* _DATA EXTRACTS_:
*** Block opens ***

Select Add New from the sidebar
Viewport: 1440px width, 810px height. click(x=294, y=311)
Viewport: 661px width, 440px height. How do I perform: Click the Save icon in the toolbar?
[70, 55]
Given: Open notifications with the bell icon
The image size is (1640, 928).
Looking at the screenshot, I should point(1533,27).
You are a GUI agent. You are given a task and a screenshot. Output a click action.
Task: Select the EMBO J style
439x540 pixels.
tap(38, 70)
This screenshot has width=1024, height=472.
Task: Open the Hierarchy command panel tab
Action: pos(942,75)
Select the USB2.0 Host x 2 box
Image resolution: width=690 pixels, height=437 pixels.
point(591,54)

*** Block closes ***
*** Block opens ***

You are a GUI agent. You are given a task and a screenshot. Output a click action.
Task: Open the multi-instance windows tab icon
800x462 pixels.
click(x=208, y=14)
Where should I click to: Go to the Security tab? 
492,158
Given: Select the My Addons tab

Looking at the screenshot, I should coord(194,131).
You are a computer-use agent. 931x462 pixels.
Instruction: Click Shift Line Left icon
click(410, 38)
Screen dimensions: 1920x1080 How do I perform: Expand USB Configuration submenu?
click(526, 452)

*** Block closes ***

* _YOUR TASK_: Only the lines above from the one with "The image size is (1640, 928)." through the one with "Task: Select the EMBO J style" should be duplicated, character for character.

* _WRITTEN REPLY_:
The image size is (1640, 928).
Looking at the screenshot, I should point(1533,27).
You are a GUI agent. You are given a task and a screenshot. Output a click action.
Task: Select the EMBO J style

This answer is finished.